• Instruction: List every distinct HTML element name used as a tag in the sample markup in the forum thread below about extracting HTML with XPath.

• Text extract:
Dim
Dim

Reputation: 93

xpath - how extract html from one tag?

I need to extract html tags with text from one tag on page. For example:

<html>
 <body>
  <div class="post">
   text <p> text </p> text <a> text </a>
   <span> text </span>
  <div class="post">
   another text <p> text </p>
 </body>
</html>

I need html inside first <div class="post"> :

text <p> text </p> text <a> text </a>
   <span> text </span>

with tags.

I can extract only text with xpath: "(//div[@class="post"])[1]/descendant-or-self::*[not(name()="script")]/text()" result = text text text text text

I tried: "(//div[@class="post_body"])[1]/node()" But I don't know how create string from this.

P.S. Or prompt another way, for example (BeautifulSoup) Please, help.

Upvotes: 1

Views: 300

Answers (1)

Sede
Sede

Reputation: 61253

Use the find() method to get the first div.

from bs4 import BeautifulSoup   
soup = BeautifulSoup("""<html>
     <body>
      <div class="post">
       text <p> text </p> text <a> text </a>
       <span> text </span></div>
      <div class="post">
       another text <p> text </p></div>
     </body>
    </html>""")

first_div_text = [child.strip() if isinstance(child, str) else str(child)  for child in soup.find('div', attrs={'class': 'post'})]
print(''.join(first_div_text))

Output

text<p> text </p>text<a> text </a><span> text </span> 

Upvotes: 1

Related Questions

• Collected data:
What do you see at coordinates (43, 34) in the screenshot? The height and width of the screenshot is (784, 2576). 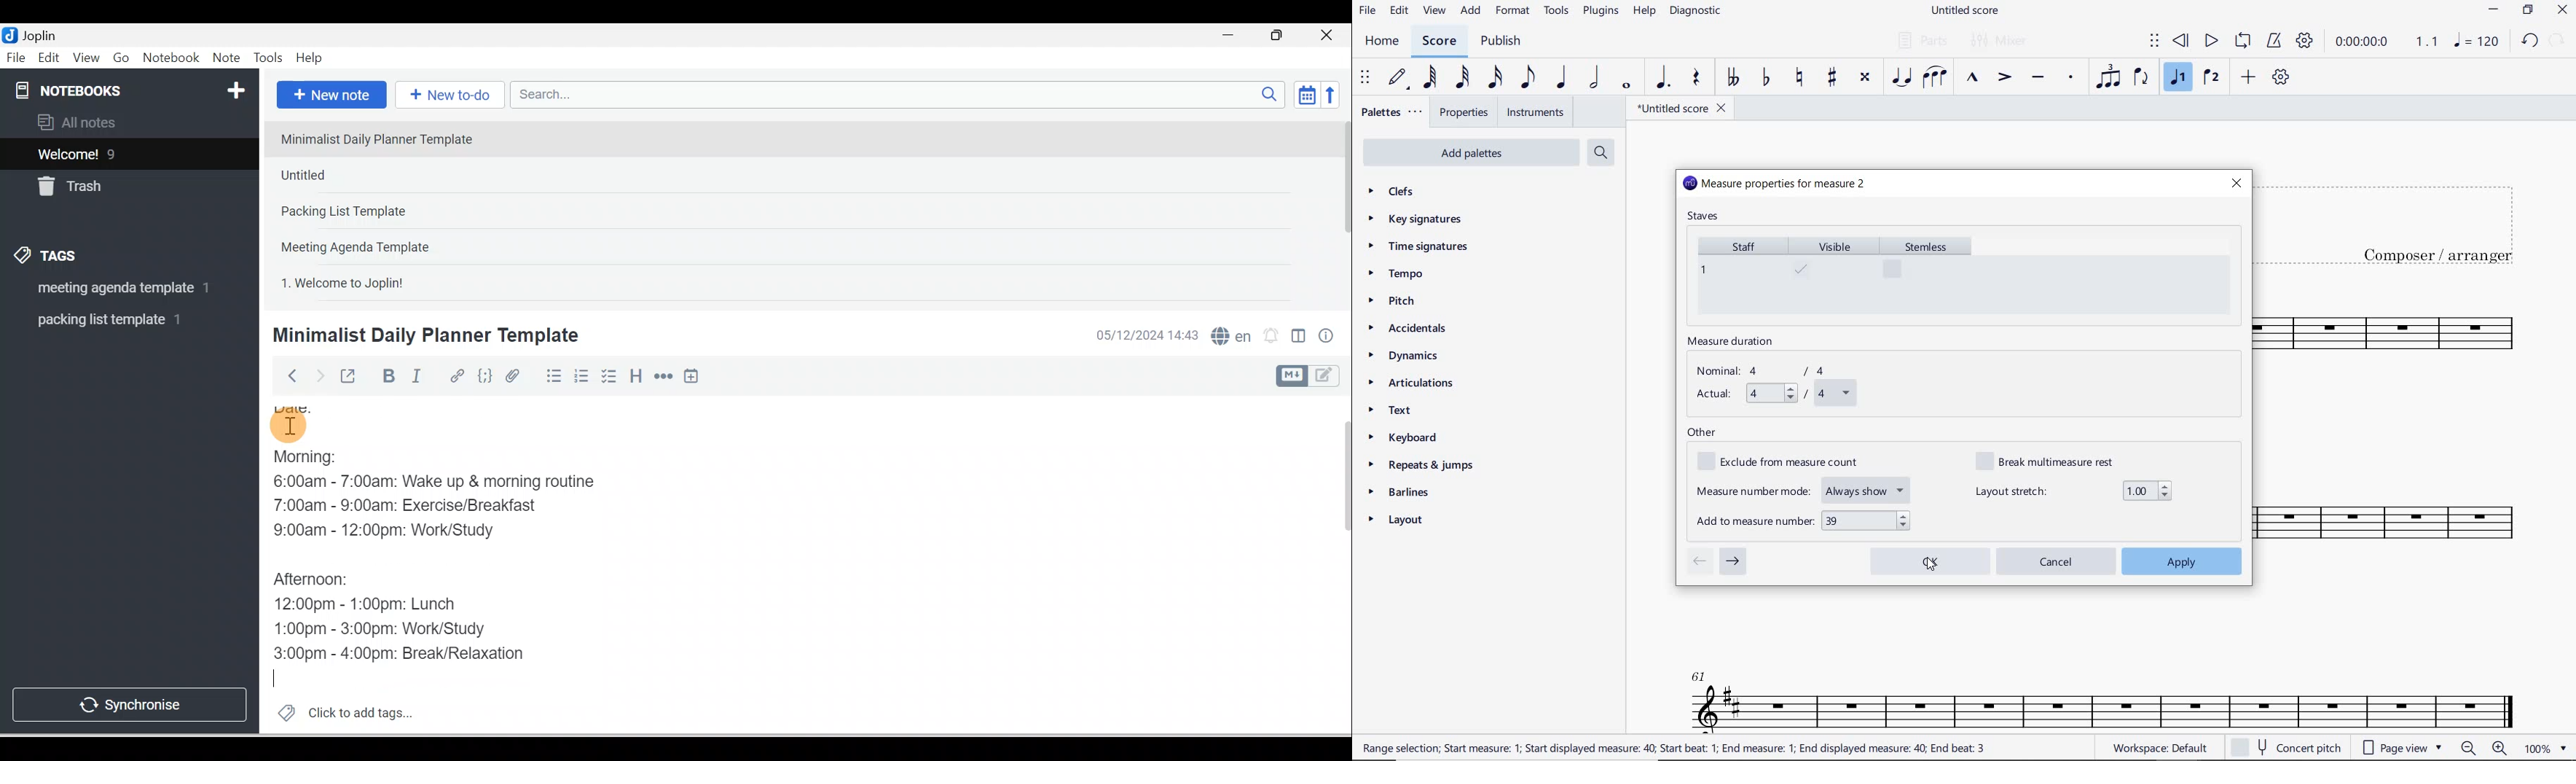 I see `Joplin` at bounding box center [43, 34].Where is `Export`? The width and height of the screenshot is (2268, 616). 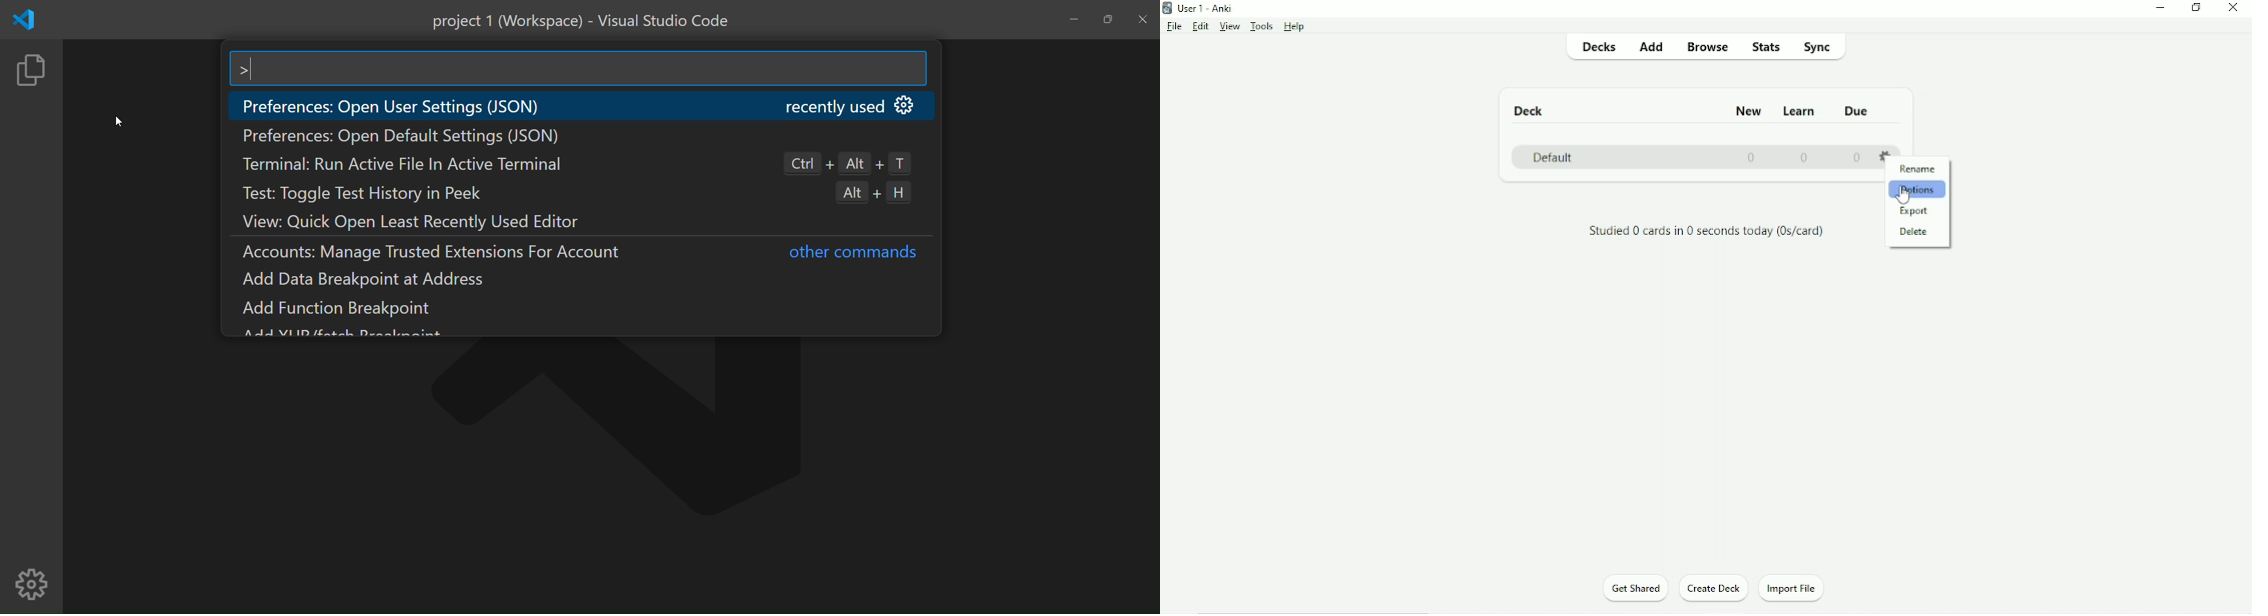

• Written reply: html, body, div, p, a, span